SpaceX has now reportedly asked US regulators for permission to rearrange its planned constellation, in a way that would allow fewer satellites to cover more territory, according to documents filed with the Federal Communications Commission.
Elcon Musk has previously said the service could bring in $30bn to $50bn a year in revenues, far higher than SpaceX’s space launch revenues, which are expected to top out at around $3bn a year.
The company hopes to use the venture to help fund plans to build a reusable Mars rocket called Super Heavy and a 100-person vehicle called Starship.
But SpaceX is not the only player in beginning rolling out satellite-based Internet connectivity.
The other companies racing to construct satellite-based broadband networks include Jeff Bezos’ Blue Origin, which intends to deploy a 3,200-satellite network known as Project Kuiper.

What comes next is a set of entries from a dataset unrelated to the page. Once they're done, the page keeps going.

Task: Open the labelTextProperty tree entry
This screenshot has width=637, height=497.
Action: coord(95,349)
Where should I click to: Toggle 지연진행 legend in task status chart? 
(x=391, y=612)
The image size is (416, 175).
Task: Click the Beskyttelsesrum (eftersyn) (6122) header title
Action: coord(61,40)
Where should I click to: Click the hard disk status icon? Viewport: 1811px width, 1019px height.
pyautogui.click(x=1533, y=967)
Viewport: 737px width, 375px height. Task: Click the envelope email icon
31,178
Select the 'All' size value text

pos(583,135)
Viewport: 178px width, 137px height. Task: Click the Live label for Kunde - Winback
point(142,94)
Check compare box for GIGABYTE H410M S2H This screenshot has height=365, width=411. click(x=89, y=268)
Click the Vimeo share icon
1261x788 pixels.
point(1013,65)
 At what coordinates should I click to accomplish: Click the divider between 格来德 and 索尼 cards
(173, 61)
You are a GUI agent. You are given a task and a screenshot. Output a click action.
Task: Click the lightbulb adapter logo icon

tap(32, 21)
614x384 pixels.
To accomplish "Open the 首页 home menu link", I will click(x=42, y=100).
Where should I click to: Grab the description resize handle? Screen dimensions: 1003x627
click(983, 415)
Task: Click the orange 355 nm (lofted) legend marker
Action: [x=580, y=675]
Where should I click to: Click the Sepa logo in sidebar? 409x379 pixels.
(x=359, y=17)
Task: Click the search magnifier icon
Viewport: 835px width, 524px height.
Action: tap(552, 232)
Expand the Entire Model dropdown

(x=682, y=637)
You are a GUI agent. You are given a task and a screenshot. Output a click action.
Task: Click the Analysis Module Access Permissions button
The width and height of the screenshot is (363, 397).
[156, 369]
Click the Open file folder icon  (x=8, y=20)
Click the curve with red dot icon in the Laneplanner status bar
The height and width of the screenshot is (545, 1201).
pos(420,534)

Other players include Kepler, LeoSat and Telesat Canada.
But perhaps the most immediate challenge to SpaceX’s Starlink comes from British start-up OneWeb, which launched its first satellites in February.
In March OneWeb said it had raised a total of $3.4 billion (£2.63bn) in private funding, paving the way for a series of monthly launches this autumn to build an initial network of 650 satellites operating at 1,200km.
In June, the founder and CEO of Amazon, Jeff Bezos, talked about about his Blue Origin plan to deploy a 3,200-satellite network known as Project Kuiper. He said his plan would cost billions of dollars.